--- START ---
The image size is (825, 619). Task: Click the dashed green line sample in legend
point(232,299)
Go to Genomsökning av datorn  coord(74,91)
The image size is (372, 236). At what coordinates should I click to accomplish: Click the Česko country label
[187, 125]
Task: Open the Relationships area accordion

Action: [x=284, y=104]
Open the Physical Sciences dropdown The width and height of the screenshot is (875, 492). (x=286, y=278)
--- END ---
--- START ---
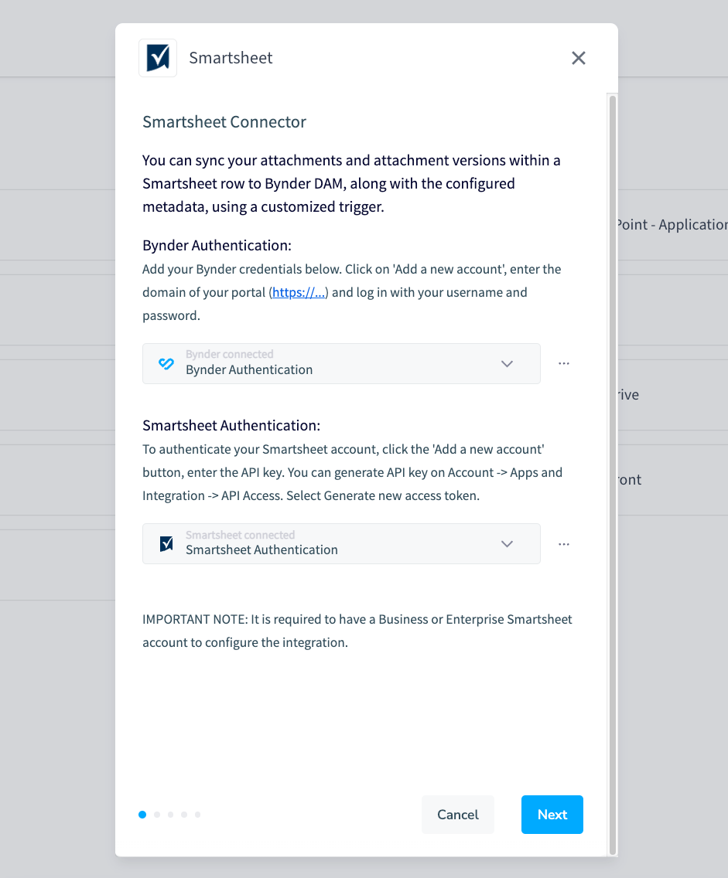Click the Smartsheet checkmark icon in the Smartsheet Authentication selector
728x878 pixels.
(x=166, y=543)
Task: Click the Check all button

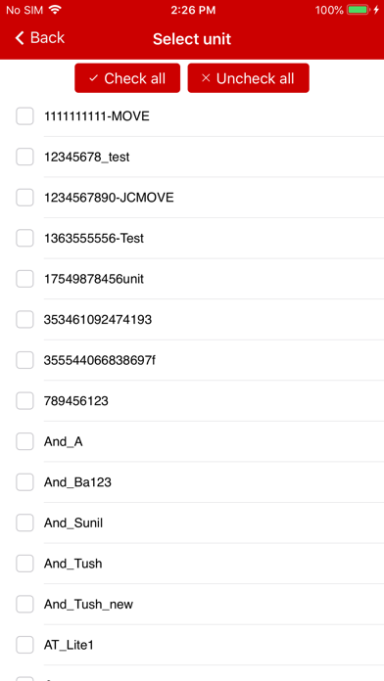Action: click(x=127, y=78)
--- END ---
### [Problem]
Looking at the entries above, can you reproduce exactly the lines from the one that holds "The image size is (372, 236)." through the one that holds "Open the Physical", and only those?

### [Output of the task]
The image size is (372, 236). At what coordinates should I click to accomplish: Click the Česko country label
[187, 125]
Task: Open the Relationships area accordion

Action: [x=284, y=104]
Open the Physical Sciences dropdown The width and height of the screenshot is (875, 492). (x=286, y=278)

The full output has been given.